**About this exercise:** Leave out every picture and set down, exactly, the lines below from the one holding "I Have Read The Disclaimer * (104, 2176)" up to and including the one holding "Children (70, 1297)".

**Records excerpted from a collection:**

==========

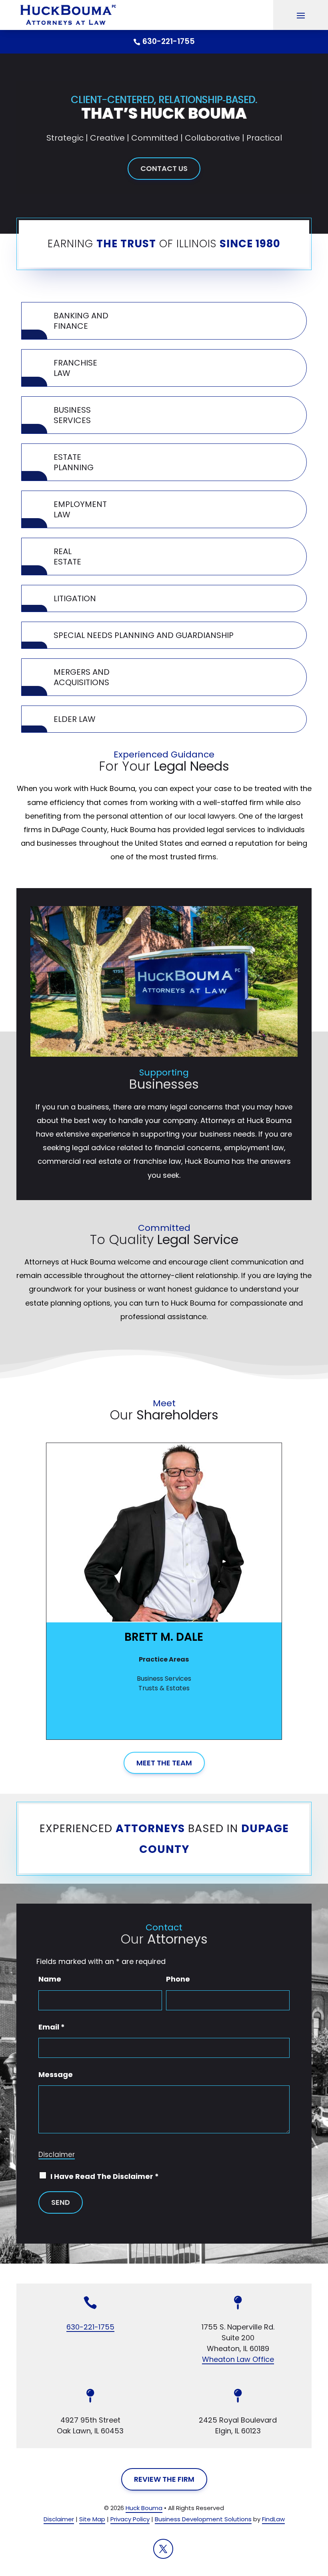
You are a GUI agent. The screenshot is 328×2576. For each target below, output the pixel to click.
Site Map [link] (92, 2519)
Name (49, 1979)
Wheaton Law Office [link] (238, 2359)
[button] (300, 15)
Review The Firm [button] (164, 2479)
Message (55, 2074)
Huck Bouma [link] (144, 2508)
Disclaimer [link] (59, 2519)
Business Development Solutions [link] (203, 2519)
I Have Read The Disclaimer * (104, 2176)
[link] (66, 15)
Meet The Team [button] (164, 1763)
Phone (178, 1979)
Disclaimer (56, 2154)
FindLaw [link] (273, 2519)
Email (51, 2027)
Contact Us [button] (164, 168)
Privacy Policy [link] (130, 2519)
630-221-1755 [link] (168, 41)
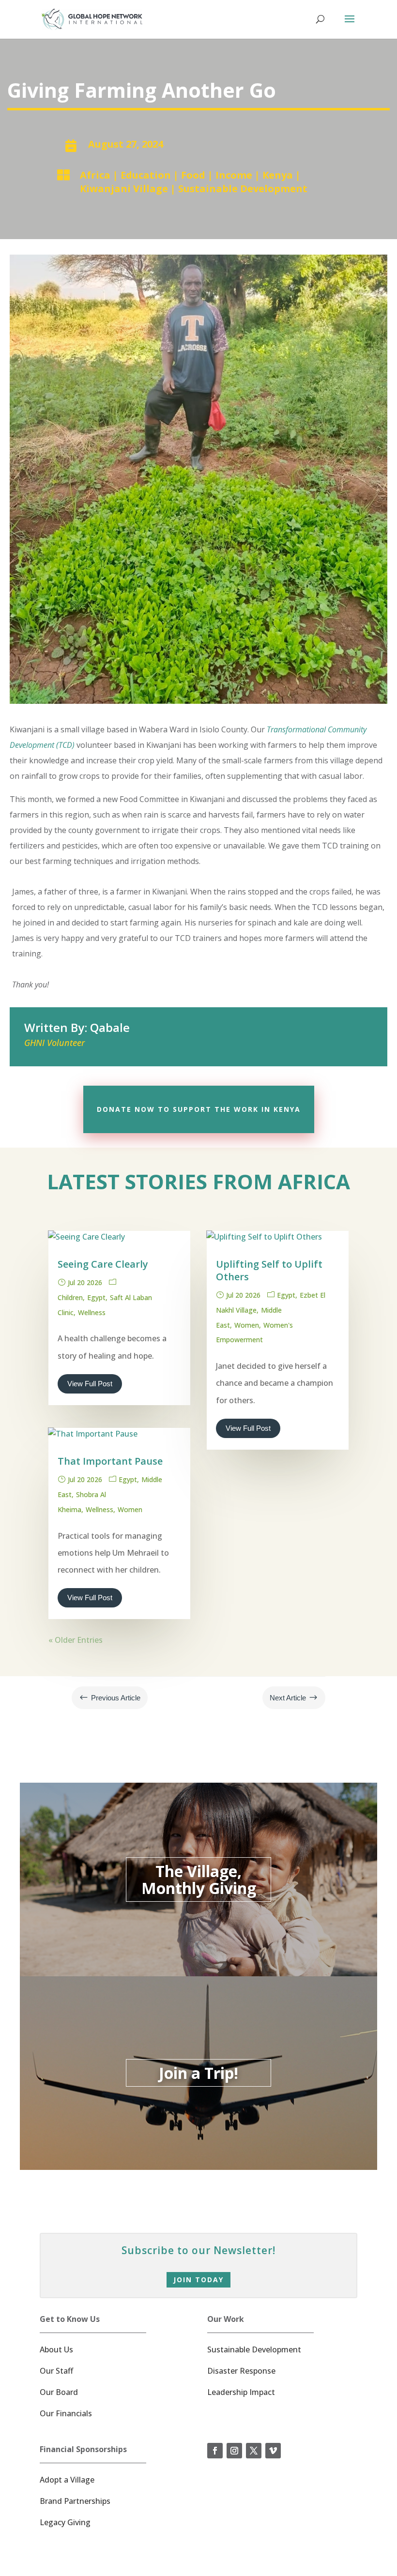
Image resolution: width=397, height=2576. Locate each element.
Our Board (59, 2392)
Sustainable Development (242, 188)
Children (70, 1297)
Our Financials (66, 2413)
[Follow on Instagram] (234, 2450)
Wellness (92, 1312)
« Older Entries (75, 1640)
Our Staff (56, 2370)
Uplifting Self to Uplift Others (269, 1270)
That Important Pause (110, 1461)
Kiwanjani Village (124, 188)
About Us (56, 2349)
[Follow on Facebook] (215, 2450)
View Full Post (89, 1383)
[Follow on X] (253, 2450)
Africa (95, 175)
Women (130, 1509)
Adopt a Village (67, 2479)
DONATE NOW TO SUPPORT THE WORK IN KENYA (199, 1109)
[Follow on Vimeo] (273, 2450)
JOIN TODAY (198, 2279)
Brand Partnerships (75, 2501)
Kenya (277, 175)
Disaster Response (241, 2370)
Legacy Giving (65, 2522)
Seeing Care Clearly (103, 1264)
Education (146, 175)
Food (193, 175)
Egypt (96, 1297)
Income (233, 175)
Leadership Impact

==========

**Response:**
I Have Read The Disclaimer * (104, 2176)
[link] (66, 15)
Meet The Team [button] (164, 1763)
Phone (178, 1979)
Disclaimer (56, 2154)
FindLaw [link] (273, 2519)
Email (51, 2027)
Contact Us [button] (164, 168)
Privacy Policy [link] (130, 2519)
630-221-1755 [link] (168, 41)
Image resolution: width=397, height=2576. Locate each element.
Our Board (59, 2392)
Sustainable Development (242, 188)
Children (70, 1297)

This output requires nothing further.